Textauszug —
━━━━━━━━━━━━━━━━━━━━
1765 wurde in Hamburg die Patriotische Gesellschaft gegründet. Sie stellt – willkürlich herausgegriffen – den Typus sozialer Organisation dar, den wir – unabhängig vom wechselnden Sprachgebrauch der Zeitgenossen – als Assoziation oder als Verein bezeichnen. Assoziation ist zunächst ein freier organisatorischer Zusammenschluß von Personen, d.h., in ihr besteht Freiheit zum Beitritt, zum Austritt und zur Auflösung; sie ist sodann unabhängig vom rechtlichen Status der Mitglieder und verändert diesen Status auch nicht, sie ist also im Rechtssinne statusneutral; sie ist schließlich dazu begründet, selbst und frei gesetzte und in gewisser Weise spezifizierte Zwecke zu verfolgen. Die Assoziation unterscheidet sich von der älteren sozialen Organisationsform, der Korporation, insofern diese eine nichtvoluntaristische, sondern durch Geburt und Stand bestimmte, auf das Ganze des Lebens unspezifisch ausgedehnte Organisation ist, die für ihre Mitglieder statusbestimmende Rechtsfolgen hat. Zum Zeitpunkt der Gründung der Patriotischen Gesellschaft gab es in Deutschland einige ähnliche Bildungen: [...] und dann, vom Typ her sicher eine Form des modernen Assoziationswesens, die sich seit 1737 von Hamburg aus über Deutschland verbreitenden Freimaurerlogen. Insgesamt ist die Zahl solcher Zusammenschlüsse jedoch zu dieser Zeit noch sehr gering.
━━━━━━━━━━━━━━━━━━━━
Übungsmaterial —
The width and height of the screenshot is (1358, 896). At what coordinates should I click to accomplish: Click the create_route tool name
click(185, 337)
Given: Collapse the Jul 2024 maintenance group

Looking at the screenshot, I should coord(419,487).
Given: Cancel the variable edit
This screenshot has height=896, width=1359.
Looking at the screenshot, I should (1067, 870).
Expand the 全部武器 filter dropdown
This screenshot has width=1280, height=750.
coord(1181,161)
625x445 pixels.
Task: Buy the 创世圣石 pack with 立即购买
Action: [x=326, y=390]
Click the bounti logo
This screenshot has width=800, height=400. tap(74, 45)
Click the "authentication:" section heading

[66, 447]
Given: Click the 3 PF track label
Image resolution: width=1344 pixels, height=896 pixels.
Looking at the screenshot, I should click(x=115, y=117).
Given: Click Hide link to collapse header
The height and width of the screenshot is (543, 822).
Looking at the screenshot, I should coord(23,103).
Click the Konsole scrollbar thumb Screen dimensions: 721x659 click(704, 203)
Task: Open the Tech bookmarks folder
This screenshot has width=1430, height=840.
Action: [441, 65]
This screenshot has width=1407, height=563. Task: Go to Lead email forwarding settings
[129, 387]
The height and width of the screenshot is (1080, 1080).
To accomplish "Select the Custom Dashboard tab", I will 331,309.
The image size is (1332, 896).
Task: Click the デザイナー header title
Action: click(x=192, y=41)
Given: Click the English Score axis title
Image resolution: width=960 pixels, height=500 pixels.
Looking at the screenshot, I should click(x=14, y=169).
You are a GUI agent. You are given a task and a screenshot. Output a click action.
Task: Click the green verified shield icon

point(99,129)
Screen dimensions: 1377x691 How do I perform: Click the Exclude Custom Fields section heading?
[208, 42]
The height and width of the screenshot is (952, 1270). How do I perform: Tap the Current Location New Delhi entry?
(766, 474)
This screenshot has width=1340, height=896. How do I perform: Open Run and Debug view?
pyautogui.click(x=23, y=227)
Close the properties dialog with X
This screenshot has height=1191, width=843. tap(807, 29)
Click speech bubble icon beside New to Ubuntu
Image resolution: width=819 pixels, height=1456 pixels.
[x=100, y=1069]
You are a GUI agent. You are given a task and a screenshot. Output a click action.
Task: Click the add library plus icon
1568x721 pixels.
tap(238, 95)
━━━━━━━━━━━━━━━━━━━━
Aufgabe 1 —
Beantworte zum Textauszug kurz diese drei Fragen:
(a) In welchem Jahr wurde die Patriotische Gesellschaft in Hamburg gegründet?
(b) Wodurch ist die Korporation laut Textauszug bestimmt?
(c) Seit welchem Jahr verbreiteten sich die Freimaurerlogen von Hamburg aus über Deutschland?
Aufgabe 2 —
Gib bitte Zeilen aus den Einträgen unverändert zurück. Beginne mit der ersten Zeile der Einträge und höre nach der Zeile auf, die "Looking at the screenshot, I should coord(419,487)." enthält. Beide Enden gehören dazu.

Lösung 1 —
(a) 1765
(b) Durch Geburt und Stand
(c) Seit 1737

Lösung 2 —
The width and height of the screenshot is (1358, 896). At what coordinates should I click to accomplish: Click the create_route tool name
click(185, 337)
Given: Collapse the Jul 2024 maintenance group

Looking at the screenshot, I should coord(419,487).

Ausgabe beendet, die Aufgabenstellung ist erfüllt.